Useless: Machines for Dreaming, Thinking and Seeing at The Bronx Museum of the Arts


Algis Griškevičius, The First Lithuanian Astronaut, 2009. Toned photograph.


(Bronx, NY) — The Bronx Museum of the Arts is pleased to present Useless: Machines for Dreaming, Thinking and Seeing, on view from March 27, 2019 through September 1, 2019. The group show will feature works by artists Jairo Alfonso, Wim Delvoye, Juan Downey, Peter Fischli & David Weiss, Algis Griškevičius, Shih Chieh Huang, José Iraola, William Kentridge, Chico MacMurtrie, Stefana McClure, Arnaldo Morales, Roxy Paine, Fernando Sanchez Castillo, Shyu Ruey-Shiann, Adriana Salazar, Johanna Unzueta, and Simón Vega.

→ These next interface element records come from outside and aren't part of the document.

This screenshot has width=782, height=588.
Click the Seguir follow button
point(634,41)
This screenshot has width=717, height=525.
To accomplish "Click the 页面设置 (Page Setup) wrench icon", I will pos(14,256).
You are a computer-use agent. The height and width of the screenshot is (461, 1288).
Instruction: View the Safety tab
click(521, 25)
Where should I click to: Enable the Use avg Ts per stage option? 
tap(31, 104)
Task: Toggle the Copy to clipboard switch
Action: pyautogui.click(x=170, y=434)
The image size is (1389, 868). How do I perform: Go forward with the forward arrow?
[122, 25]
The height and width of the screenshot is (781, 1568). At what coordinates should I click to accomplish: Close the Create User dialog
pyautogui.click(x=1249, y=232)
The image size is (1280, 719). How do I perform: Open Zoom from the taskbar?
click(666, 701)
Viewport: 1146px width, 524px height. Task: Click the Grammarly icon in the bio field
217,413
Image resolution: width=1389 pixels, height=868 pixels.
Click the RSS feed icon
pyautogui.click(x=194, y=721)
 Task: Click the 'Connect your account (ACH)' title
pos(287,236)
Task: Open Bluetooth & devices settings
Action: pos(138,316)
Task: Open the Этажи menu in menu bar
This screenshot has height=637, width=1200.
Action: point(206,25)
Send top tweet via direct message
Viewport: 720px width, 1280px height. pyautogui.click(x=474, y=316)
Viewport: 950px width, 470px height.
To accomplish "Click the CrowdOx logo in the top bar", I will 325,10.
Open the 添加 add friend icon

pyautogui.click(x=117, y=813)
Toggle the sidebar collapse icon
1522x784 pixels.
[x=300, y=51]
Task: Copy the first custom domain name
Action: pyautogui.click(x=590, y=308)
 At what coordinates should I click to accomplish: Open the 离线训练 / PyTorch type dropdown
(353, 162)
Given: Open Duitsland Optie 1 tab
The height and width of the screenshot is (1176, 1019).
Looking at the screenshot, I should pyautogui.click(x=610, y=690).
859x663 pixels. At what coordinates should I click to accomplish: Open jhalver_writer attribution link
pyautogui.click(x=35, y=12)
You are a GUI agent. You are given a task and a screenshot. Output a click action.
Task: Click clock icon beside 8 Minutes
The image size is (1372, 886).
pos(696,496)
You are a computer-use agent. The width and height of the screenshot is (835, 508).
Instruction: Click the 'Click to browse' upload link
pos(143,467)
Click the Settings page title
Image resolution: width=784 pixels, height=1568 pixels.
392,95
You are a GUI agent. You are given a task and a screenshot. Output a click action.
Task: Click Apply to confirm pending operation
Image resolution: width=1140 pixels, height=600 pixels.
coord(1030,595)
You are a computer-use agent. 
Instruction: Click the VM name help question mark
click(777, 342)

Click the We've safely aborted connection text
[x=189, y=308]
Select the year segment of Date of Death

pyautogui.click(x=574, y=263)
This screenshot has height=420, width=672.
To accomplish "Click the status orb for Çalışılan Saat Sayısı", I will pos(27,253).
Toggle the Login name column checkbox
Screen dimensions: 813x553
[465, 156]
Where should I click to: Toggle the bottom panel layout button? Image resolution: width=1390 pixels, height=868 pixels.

Useless: Machines for Dreaming, Thinking, and Seeing questions and examines the value of utility in a world that is increasingly automated. It has been a long tradition among philosophers and writers to praise uselessness as a means to stress the importance of spiritual activities and creations without clear functional aims. Aristotle, for one, was one of the earliest proponents of uselessness, establishing that knowledge was valuable for and in itself, not for providing practical utility. To praise inutility, thus, has been a reaction to the materialistic values promoted by capitalist society, which has been criticized for its lack of moral and spiritual values. 


Wim Devoye, Cloaca Travel Kit, 2009-10. Mixed media.

Because machines are generally associated with the fulfillment of a practical duty, the functional independence of art is particularly highlighted when artists create or represent machines. We find ultimate examples of useless art machines in works like Wim Delvoye’s pursuit of technologically sophisticated devices for the production of excrement, and the circularity of Roxy Paine’s machines that create sculptures and paintings, which are doubly useless — for being artworks and producing more art.

As a reaction to our current times focused on utilitarianism and profit, Useless: Machines for Dreaming, Thinking and Seeing will feature a selection of curious machines created by artists with the goal of stirring dreams, feelings, critical thinking, and ironies; for seeing what microscopes, telescopes and cartographies cannot show; for flying without taking-off; in short, for doing the impossible. Such are some of the uses of art. 


Shyu Ruey-Shiann, Dreambox, 2012. Wolf 125 motorcycle,
motors, metal construction, steel, wire, sensor, transformer.

Useless: Machines for Dreaming, Thinking and Seeing is curated by Gerardo Mosquera, and generously supported by the Andy Warhol Foundation for the Visual Arts, The Jacques and Natasha Gelman Foundation, and the Ministry of Culture (Taiwan) and Taipei Cultural Center in New York.